Илья посмотрел на оборотня, обнял крепко, хлопнул по спине. Степу просто по плечу похлопал. Не сильно, но студента качнуло так, что еле на ногах удержался.
– Хилое потомство, – усмехнулся в бороду Муромец.
Подошел Бычич. Следом Милонег, протянул Коту его найденные среди трупов ножи. Бычич отстранил Степу. Заправив оселедец за ухо, наклонился и легко взвалил на плечо Игоря. Бородач не шевельнулся.
– Пойдем вдоль берега, – быстро проговорил Кот.
– Почему не обратно? – не понял Степа.
– Там милиция, – коротко ответил оборотень. – Тебя они будут рады видеть, нас – не очень. И уж вопросов к нам у них будет воза три.
– А ко мне?
– К тебе тоже, но ты толком ничего ответить не сможешь. А я объяснять не намерен, потому что в психушку не хочется.
Степа прикинул, как выходит, спускается по наклонной от моста, подходит к полковнику, с которым еще утром делился лапшой в желтой клеенке с надписью «Ролтон». Потом представил, как его спрашивают, а он рассказывает про мост над черной рекой под багряно-черным небом, про былинных богатырей и мужика, что умеет превращаться в пантеру.
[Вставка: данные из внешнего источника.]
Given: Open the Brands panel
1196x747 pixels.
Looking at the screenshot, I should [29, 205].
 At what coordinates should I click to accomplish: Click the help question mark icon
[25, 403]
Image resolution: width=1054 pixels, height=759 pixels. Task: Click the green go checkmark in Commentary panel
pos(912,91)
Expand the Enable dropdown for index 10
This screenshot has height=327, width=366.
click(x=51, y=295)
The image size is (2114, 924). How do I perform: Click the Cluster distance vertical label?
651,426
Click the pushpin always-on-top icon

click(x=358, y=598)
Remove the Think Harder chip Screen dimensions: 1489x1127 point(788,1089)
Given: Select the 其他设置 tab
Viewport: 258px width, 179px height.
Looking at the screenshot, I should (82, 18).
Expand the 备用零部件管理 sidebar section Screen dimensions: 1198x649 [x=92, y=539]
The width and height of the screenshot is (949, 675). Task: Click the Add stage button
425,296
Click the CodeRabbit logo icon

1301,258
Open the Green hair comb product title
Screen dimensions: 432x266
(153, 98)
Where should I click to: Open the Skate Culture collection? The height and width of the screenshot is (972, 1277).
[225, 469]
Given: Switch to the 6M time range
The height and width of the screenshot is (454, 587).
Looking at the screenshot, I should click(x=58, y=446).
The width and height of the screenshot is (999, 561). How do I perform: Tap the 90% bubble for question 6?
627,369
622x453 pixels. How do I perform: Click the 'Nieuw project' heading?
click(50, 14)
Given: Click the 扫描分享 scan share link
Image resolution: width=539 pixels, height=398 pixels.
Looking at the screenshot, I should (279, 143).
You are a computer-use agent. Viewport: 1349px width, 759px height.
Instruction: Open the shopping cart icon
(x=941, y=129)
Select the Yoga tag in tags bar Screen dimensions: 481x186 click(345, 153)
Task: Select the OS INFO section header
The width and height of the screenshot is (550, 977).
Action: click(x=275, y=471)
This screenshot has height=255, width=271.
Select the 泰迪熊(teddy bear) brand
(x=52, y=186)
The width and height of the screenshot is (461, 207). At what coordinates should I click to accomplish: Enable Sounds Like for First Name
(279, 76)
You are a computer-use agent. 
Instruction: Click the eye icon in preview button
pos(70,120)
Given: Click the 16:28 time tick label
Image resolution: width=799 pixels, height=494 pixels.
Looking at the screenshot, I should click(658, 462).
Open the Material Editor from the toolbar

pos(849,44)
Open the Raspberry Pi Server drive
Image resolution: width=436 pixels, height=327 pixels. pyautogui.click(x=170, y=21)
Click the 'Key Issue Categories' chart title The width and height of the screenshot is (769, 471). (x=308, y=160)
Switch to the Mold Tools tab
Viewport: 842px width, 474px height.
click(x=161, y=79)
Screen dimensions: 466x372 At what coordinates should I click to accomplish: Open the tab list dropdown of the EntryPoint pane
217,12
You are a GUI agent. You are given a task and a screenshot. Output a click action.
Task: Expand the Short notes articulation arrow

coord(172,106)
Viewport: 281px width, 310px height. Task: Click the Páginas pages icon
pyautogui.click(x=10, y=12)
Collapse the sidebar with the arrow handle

И про врагов в черных балахонах, идущих пешим строем, но словно бы сбежавших со страниц книжки Толкина.
– Пойдем вдоль берега, – согласился он.
Ноги утопали в черном вязком грунте. Назвать это землей Милонег бы не рискнул, потому просто молча месил эту вязь ногами. Первым шел Кот, следом Бычич с телом Игоря поперек плеча. Живой ли он еще? Рядом семенил Степа.
Мир тесен. Не было друга ни видно, ни слышно три года, и на тебе, встретились. Судьба, не иначе. Внутри проснулась та часть, что была Олегом, стало совестно за отброшенную дружбу. Ведь, по сути, он от Степки отдалился.
Впереди заколыхалось, пейзаж поплыл, словно акварель, на которую плеснули воды. Кот остановился.
– Выйдем, держитесь за мной. Там везде оцепления, но одну лазейку знаю, – поспешно заговорил оборотень. – Вопросов не задавать. Все потом. Нам главное сейчас до машины добраться. Кто-нибудь из вас водить умеет?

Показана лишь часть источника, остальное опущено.